Nos comimos los flanes en silencio. Cuando los terminamos, abrimos la caja de galletas. En un momento dado, paré de comer y escuché. Se oía cómo Aki mordisqueaba las galletas con los dientes delanteros. ¡Crac! ¡Crac! ¡Crac! Era como si estuviera comiéndome a mí. Unos instantes después, aventuré:

—Podríamos ir allí de luna de miel.

Aki, que estaba absorta, se volvió hacia mí.

—¿Cómo?

—Que podríamos ir a Australia de viaje de novios.

—¡Ah, ya! —asintió como si tuviera la cabeza en otra parte. Luego volvió en sí y preguntó—: ¿Quiénes?

—Pues tú y yo, claro.

—¿Tú y yo? —preguntó riéndose.

—¿Tienes otra idea?

—¡No, qué va! —dijo ella reprimiendo la risa—. Pero es raro.

—¿Cuál de las dos cosas es rara?

—¿Que cuál de las dos cosas?

—Sí. ¿Lo de la luna de miel o lo del viaje?

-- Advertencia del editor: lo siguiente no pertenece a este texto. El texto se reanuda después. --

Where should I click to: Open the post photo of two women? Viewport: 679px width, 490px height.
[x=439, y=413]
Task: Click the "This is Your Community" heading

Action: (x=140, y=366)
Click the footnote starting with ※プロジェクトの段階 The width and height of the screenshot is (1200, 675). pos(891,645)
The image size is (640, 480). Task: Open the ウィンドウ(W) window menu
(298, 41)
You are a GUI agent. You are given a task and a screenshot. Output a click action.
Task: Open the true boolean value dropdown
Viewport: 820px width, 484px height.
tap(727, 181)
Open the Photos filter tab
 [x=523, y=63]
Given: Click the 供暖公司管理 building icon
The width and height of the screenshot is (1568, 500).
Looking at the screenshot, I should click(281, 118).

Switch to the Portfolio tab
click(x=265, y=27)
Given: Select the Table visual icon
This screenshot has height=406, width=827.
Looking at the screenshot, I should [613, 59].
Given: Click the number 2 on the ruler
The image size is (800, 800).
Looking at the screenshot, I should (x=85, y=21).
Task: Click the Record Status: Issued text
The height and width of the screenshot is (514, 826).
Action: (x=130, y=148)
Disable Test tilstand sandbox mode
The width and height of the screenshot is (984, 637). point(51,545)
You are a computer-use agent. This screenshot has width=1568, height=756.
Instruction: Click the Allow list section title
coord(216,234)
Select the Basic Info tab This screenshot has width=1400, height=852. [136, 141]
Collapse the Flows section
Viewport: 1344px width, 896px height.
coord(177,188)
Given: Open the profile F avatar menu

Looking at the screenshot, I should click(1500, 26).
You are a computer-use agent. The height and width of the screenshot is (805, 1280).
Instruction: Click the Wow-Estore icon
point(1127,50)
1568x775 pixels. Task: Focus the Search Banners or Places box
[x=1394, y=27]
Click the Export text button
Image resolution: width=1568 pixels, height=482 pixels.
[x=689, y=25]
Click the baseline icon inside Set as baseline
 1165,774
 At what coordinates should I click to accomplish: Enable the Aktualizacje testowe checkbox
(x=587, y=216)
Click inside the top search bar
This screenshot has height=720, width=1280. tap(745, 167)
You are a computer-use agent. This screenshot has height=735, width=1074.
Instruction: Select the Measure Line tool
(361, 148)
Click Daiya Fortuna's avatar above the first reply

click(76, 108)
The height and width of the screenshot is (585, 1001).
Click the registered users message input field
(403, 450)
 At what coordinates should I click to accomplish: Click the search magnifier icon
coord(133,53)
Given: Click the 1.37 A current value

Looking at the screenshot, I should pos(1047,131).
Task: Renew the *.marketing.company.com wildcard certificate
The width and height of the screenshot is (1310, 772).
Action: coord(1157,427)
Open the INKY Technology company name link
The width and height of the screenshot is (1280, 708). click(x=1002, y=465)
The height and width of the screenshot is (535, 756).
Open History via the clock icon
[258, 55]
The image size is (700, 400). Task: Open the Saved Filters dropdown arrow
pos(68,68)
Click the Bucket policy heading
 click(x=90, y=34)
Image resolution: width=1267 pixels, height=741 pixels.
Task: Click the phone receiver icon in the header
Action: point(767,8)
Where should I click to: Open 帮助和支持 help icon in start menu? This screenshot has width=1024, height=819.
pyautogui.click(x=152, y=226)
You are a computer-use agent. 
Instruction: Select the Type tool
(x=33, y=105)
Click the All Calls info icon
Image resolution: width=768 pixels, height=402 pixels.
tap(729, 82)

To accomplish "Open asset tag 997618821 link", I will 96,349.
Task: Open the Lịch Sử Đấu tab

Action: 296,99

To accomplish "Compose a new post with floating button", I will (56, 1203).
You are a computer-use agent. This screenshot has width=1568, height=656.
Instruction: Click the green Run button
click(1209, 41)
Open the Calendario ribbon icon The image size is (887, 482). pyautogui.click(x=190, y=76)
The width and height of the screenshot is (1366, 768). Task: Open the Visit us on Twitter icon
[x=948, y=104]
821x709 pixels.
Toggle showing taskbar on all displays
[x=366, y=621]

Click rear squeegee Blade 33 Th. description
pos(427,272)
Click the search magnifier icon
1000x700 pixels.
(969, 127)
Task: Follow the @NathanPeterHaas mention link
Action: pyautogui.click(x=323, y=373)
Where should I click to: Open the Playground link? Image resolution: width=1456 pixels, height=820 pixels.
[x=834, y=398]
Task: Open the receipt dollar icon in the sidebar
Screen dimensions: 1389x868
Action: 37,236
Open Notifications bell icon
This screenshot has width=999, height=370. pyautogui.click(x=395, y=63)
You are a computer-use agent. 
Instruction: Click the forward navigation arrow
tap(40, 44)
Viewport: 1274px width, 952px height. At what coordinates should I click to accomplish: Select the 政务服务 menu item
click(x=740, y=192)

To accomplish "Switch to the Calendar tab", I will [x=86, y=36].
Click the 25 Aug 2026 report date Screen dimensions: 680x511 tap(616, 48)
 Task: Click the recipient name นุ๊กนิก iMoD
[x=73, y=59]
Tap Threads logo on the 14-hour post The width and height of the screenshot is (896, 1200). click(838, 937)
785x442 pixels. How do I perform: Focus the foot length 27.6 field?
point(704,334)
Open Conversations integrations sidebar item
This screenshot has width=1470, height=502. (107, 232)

—Pues lo de la luna de miel.

—¿Y qué hay de raro en una luna de miel?

—No lo sé.

Saqué otra galleta de la caja. El chocolate que la cubría se había reblandecido. Aún estábamos en esa época del año.

—Sí que es raro.

—¿Verdad que sí?

—Tú y yo de luna de miel.

—Da risa, ¿no?

—Es como si te dijeran que Madonna es virgen de verdad.

—¿Qué quieres decir con eso?

—Pues, no sé.

La conversación se interrumpió. Seguimos mordisqueando galletas como si fuésemos royendo el tiempo. ¡Crac! ¡Crac! ¡Crac!

Todo parecía pertenecer a un pasado remoto.

2

Se acercaba el verano y los días se iban haciendo más y más largos. Como parecía que no iba a anochecer jamás, a la salida de la escuela aprovechábamos y dábamos una vuelta. El aire estaba impregnado del frescor de las hojas nuevas. Nos gustaba remontar el curso del río a lo largo del dique desde el santuario sintoísta de nuestras citas. Al lado del río crecía, frondosa, la hierba y se veía saltar a los peces por encima de la superficie del agua. Al anochecer croaban las ranas. De vez en cuando, en algún paraje desierto, nos besábamos rozándonos sólo los labios. Nos gustaba darnos un beso rápido, a escondidas. Yo me sentía como si me hubiera tocado, a mí solamente, la parte más deliciosa del fruto que me ofrecía el mundo.